### Instructions for the task
Please leave out pictures and print exactly the lines from the one that has "Pay with PayPal Express Checkout button" through the last line of the material below.

### Material shown
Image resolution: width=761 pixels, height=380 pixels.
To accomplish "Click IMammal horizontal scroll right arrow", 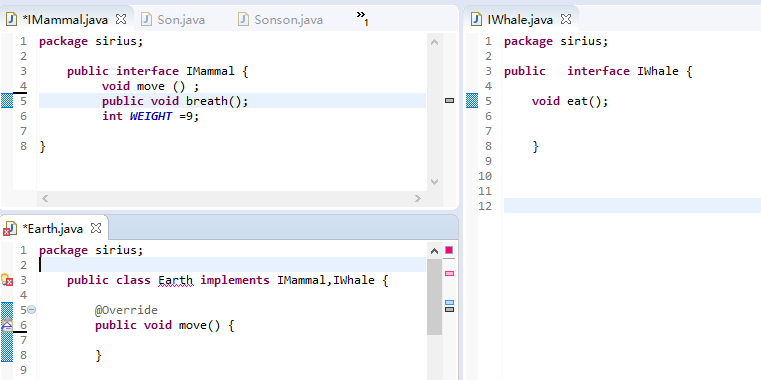I will pyautogui.click(x=417, y=198).
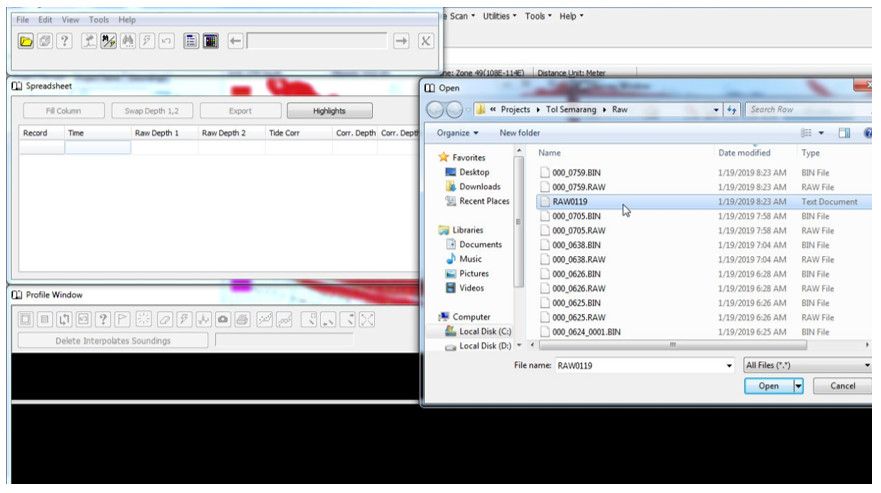Viewport: 881px width, 493px height.
Task: Expand the file type All Files dropdown
Action: (x=807, y=365)
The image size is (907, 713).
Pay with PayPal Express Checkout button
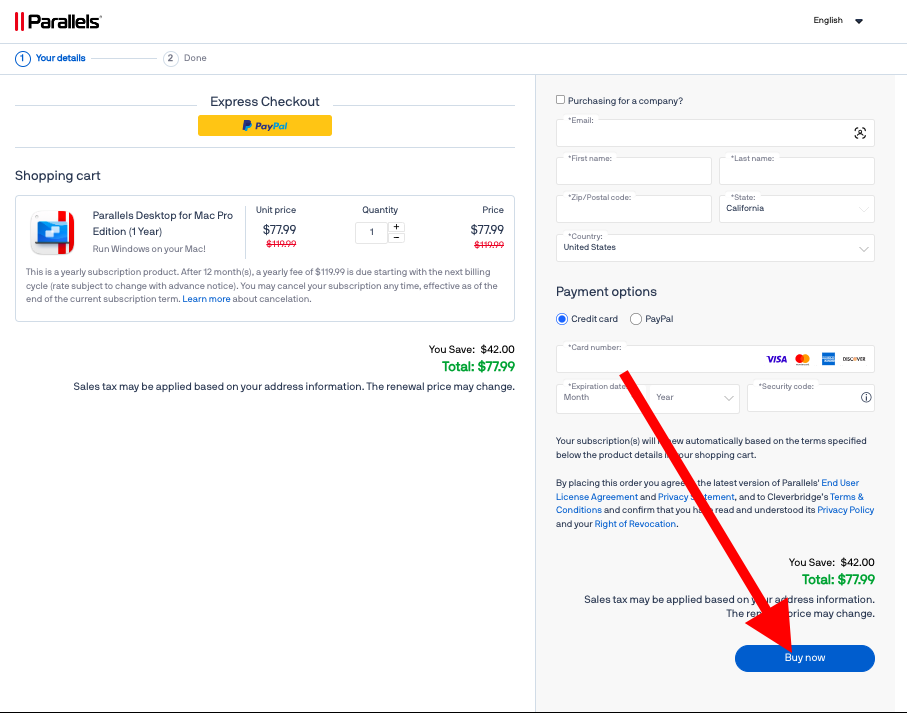(265, 126)
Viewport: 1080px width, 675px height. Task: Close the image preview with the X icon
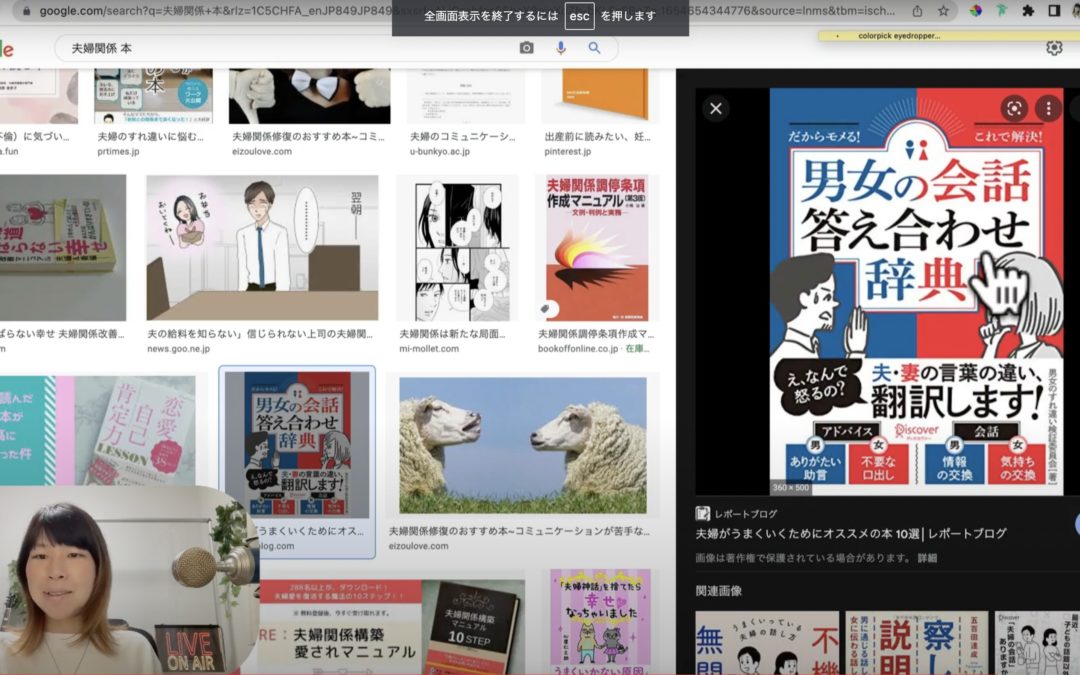(718, 110)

### Task response
Pay with PayPal Express Checkout button
(265, 126)
Viewport: 1080px width, 675px height. Task: Close the image preview with the X icon
(718, 110)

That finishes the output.